Projects

Excessive dissolved inorganic nitrogen (DIN) concentrations promote algal growth, and reduce water quality, thereby impacting the structure and function of reef habitats. In response, regulators use water quality monitoring programs that focus on water quality thresholds that usually exclude contributions from groundwater discharge or dilution effects, masking the true human impacts on water quality in coral reefs. To address this need, we developed an island-wide dissolved inorganic nitrogen loading model for Tutuila, to improve understanding of nutrient loads and its impacts on nearshore reef environments. This model is the first of its kind and integrates streamflow data, water budget modeling, and nutrient sampling data from 26 watersheds around Tutuila. Results highlight the effects of groundwater discharge and on-site wastewater disposal systems as a major source of anthropogenic nitrogen to nearshore environments. These results are relevant to managers and regulators in pinpointing specific villages and sources of nitrogen pollution, thereby helping to prioritize efforts to protect reefs and public health in American Samoa.

In the islands of American Samoa, the primary water resources issues, aquifer salinization, excessive drawdowns, etc., are compounded by high losses in the form of non-revenue water caused by a deteriorating and leaky transmission system. To address the need to locate pipes and leaks, a survey team consisting of utility staff and Shuler Hydrologic team members performed a test survey utilizing Ground Penetrating Radar (GPR) to locate and assess water pipe infrastructure on Tutuila, American Samoa. As a geophysical method, GPR uses electromagnetic (radio-spectrum) pulses that are directed into the ground from an antenna. Reflections of these pulses from subsurface features are produced where there is a contrast between the electrical properties of subsurface objects, such as utilities, and the surrounding soil. Potential for use of GPR to detect leaks was also assessed, though the electrical properties of Tutuila's soils did not provide the clarity needed to resolve small leaks.

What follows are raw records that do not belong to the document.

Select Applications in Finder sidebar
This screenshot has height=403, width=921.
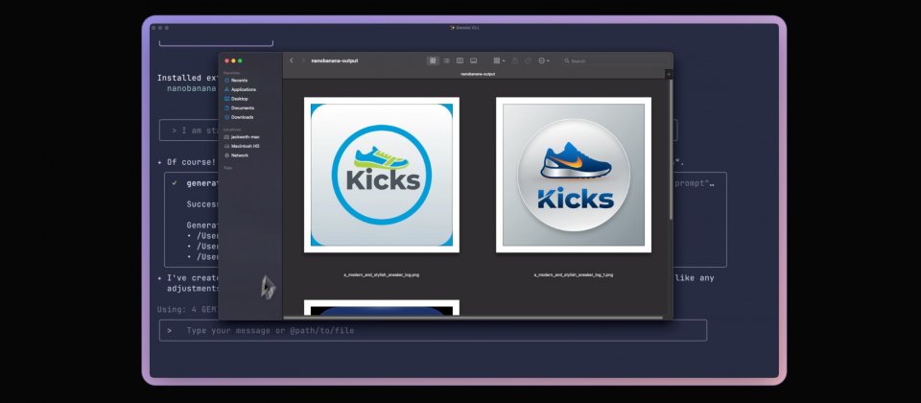(x=243, y=89)
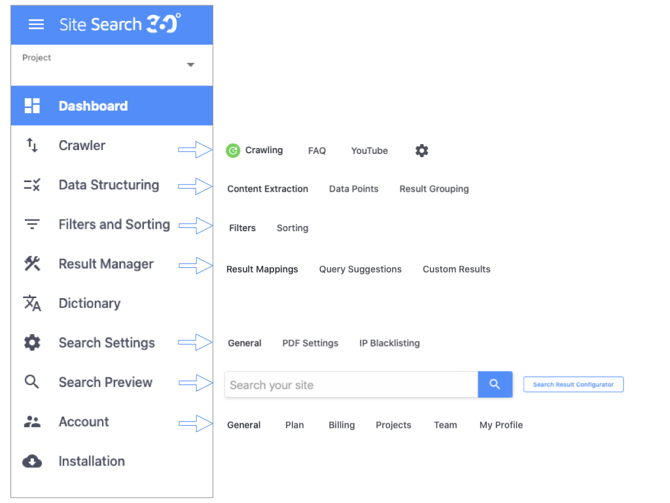Click the Search Preview magnifier icon
Screen dimensions: 670x503
pos(32,382)
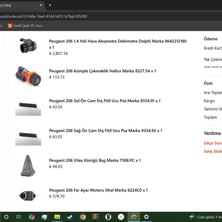Click the browser address bar URL
Screen dimensions: 222x222
pos(43,16)
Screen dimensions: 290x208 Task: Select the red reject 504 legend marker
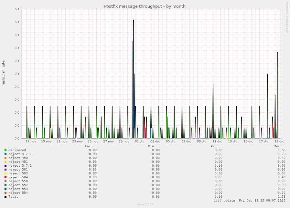5,177
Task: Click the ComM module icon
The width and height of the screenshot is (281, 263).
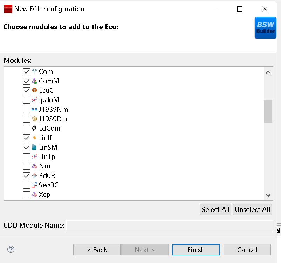Action: click(34, 81)
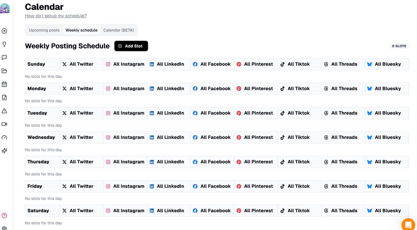417x230 pixels.
Task: Open the folder icon in sidebar
Action: click(x=4, y=71)
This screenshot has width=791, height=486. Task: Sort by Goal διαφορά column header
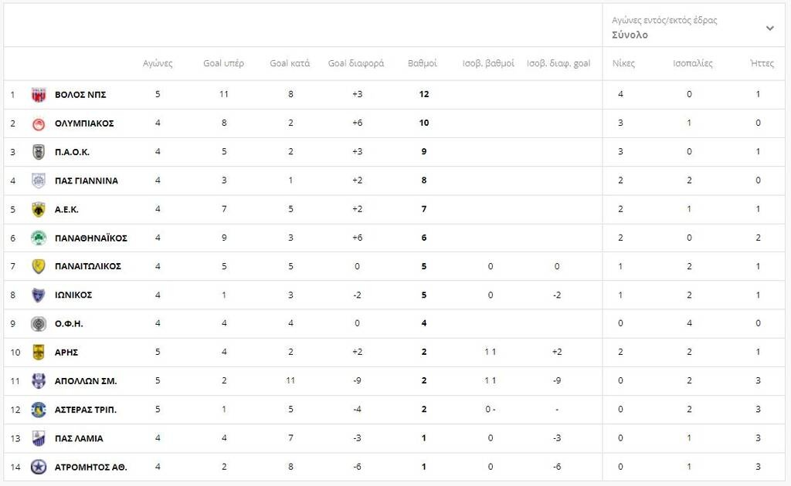coord(356,63)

The American Samoa Water-Use Workplan was developed to assess the current state of water-use information in the territory of American Samoa. This includes territory-wide water-use data such as withdrawals from surface and groundwater sources, water delivery information organized by category of use, return flows back to the environment, and ancillary information including water source, salinity, or populations served. The workplan not only presents information about data availability in American Samoa, but also how data are stored, how data are communicated, and the feasibility of sharing data in their current formats.

Specific objectives for the workplan include:

• Determining which agencies in American Samoa collect water use data
• Developing a list of relevant water user groups in American Samoa
• Cataloging water-use datasets, collecting examples of each, and summarizing data
• Estimating water use from activities for which data is not currently available
• Improving the accuracy, completeness and relevance of water use data
• Increasing water use data storage and accessibility
• Developing organizational strategies to keep and maintain data in a secure, accessible, and easily queried format for communication to outside agencies.

The methodology for data collection included interviews and site visits to territorial agencies involved with water management, distribution, or consumptive use. Where in-person or phone interviews were not possible, inquiries and a standardized interview template were sent via email. Information was collected from the American Samoa Power Authority (ASPA), the American Samoa Environmental Protection Agency (AS-EPA), the American Samoa Department of Commerce (AS-DOC), the American Samoa Department of Agriculture (AS-DOA), The American Samoa branch of the U.S. Department of Agriculture (AS-USDA), The American Samoa Community College (ASCC) Land Grant, and the United States Geological Survey (USGS) Pacific Islands Water Science Center.

American Samoa is currently a world leader in implementation of renewable energy resources on a widespread municipal scale. Goals outlined by the American Samoa Renewable Energy Committee are to power Tutuila with 50% renewable energy by the year 2025, and 100% by the year 2040. However, the feasibility of PV systems is heavily reliant on numerous factors including solar resource availability. This study provided an assessment of solar resource availability at sites throughout Tutuila with a focus on areas of high economic interest such as Aasu Village and Afono Pass.

Contributed to an assessment of the most cost-effective means for providing treated surface water to the Ifitoto community in the upper portion of Faga’alu Village, as well as providing a source of emergency back-up water for the LBJ Tropical Medical Center in Faga’alu.